* [Task statement]:
Return the lines that run from the beginning of the entries to the line holding "Select the maroon Coinrail lower bar", inclusive, and drop the pictures.

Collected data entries
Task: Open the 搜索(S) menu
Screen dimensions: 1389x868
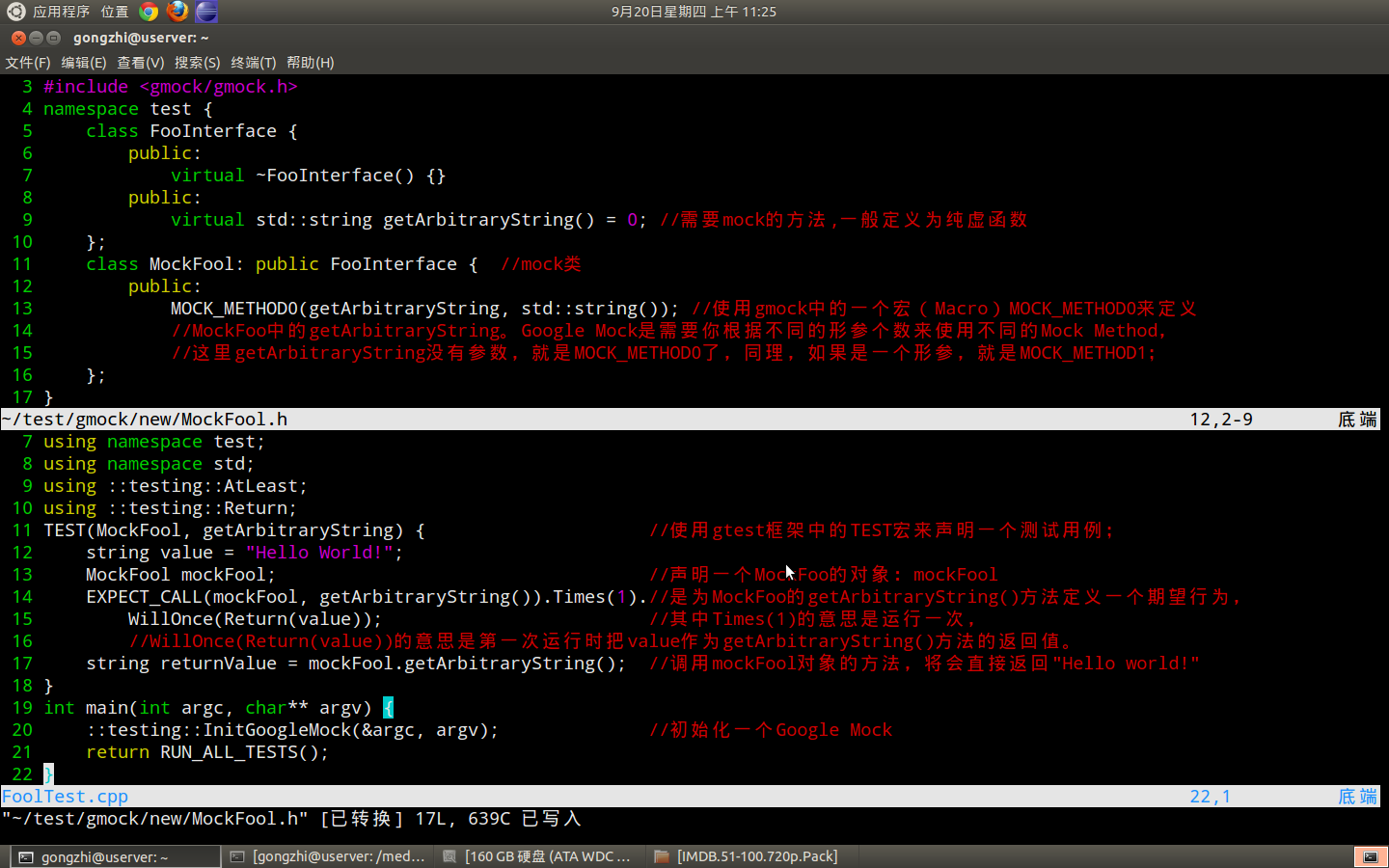Action: [x=197, y=63]
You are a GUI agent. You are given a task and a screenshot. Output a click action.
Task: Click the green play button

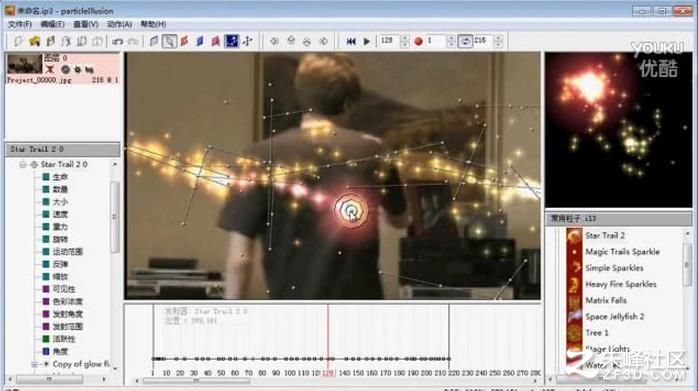coord(366,41)
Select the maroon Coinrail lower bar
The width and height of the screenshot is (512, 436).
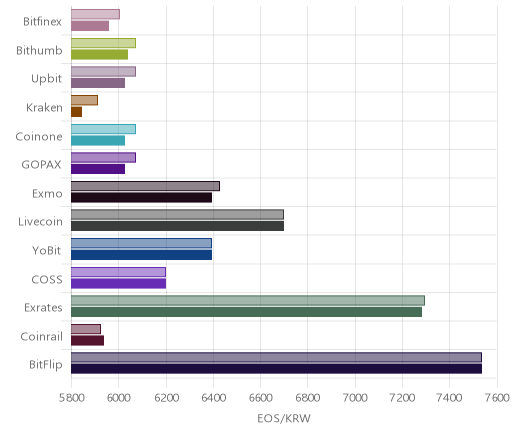87,341
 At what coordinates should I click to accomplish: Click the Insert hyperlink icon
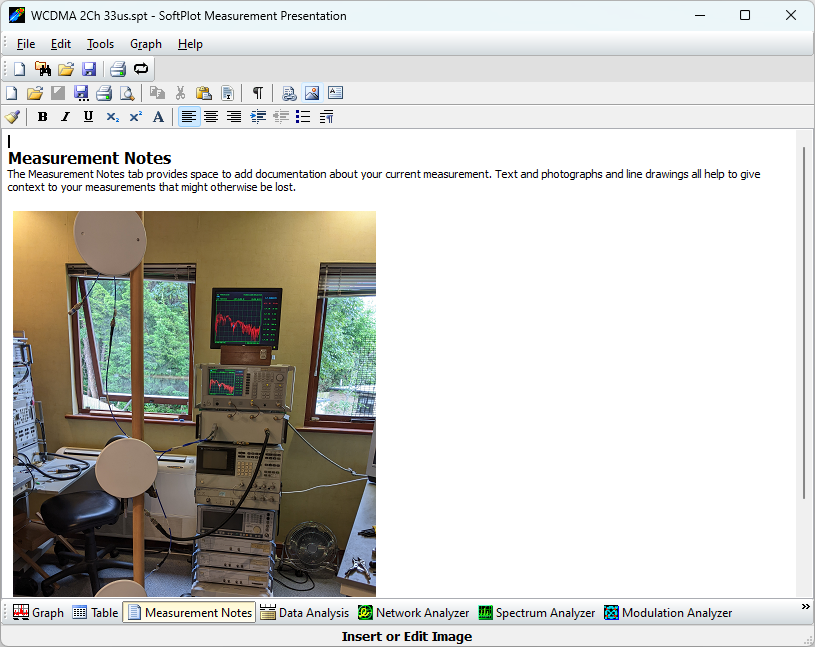(289, 93)
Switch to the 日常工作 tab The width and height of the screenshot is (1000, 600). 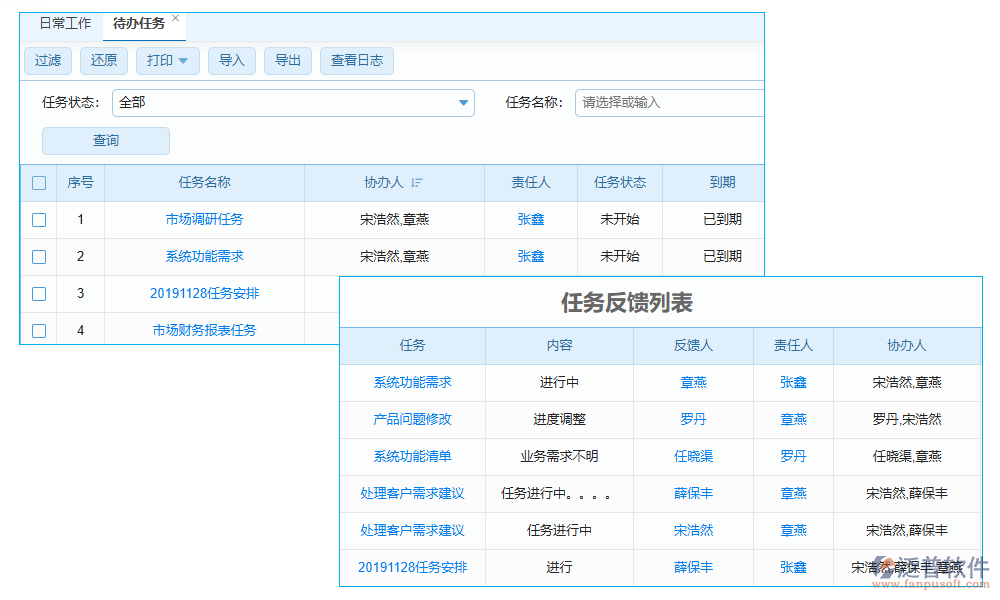(65, 23)
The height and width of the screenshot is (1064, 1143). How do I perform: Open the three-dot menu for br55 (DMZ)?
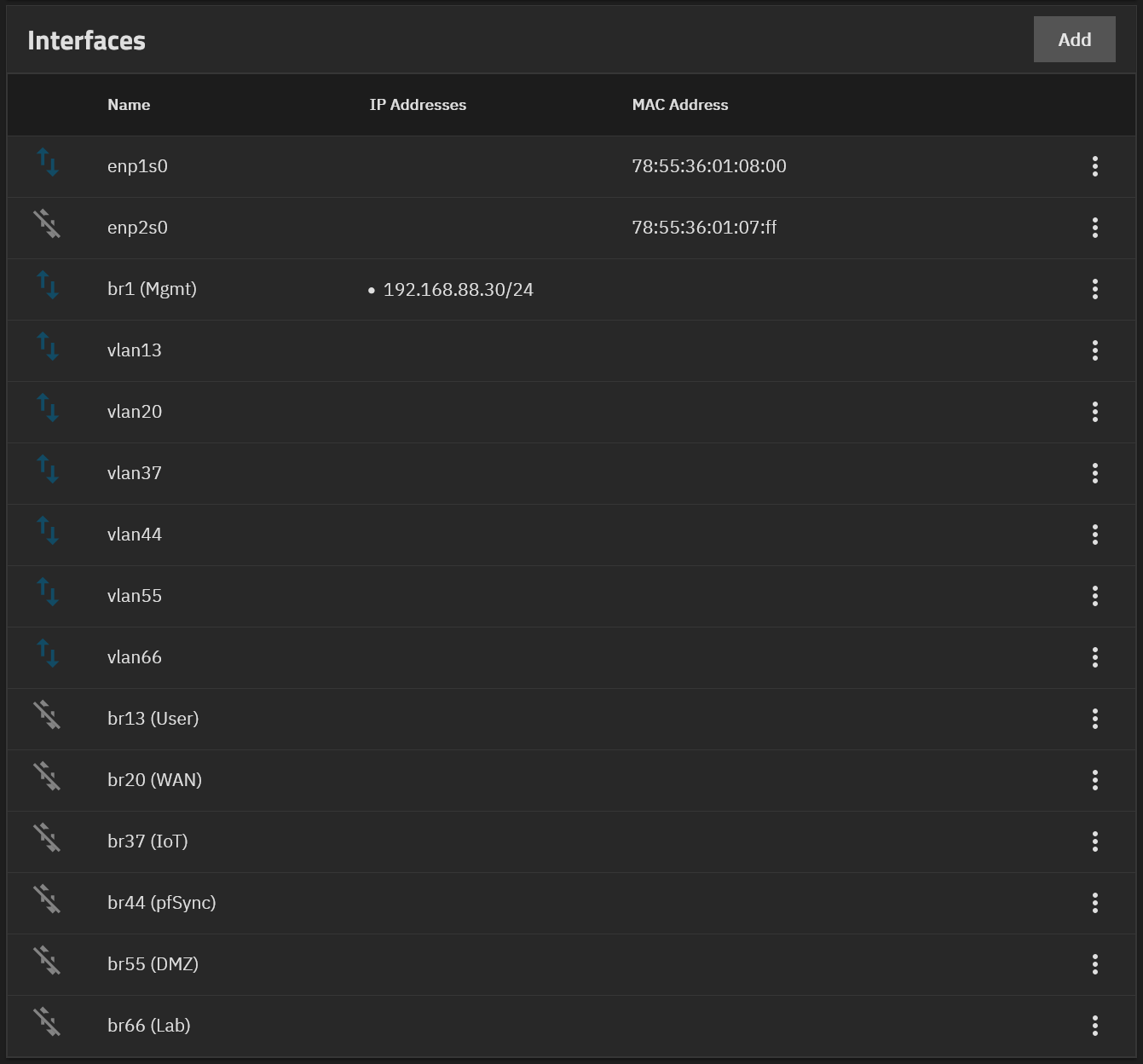point(1094,964)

* [Solved problem]:
Task: Open the 搜索(S) menu
Screen dimensions: 1389x868
Action: [x=197, y=63]
You are a GUI agent. You are given a task and a screenshot. Output a click action.
Task: Click the green play button

coord(366,41)
Select the maroon Coinrail lower bar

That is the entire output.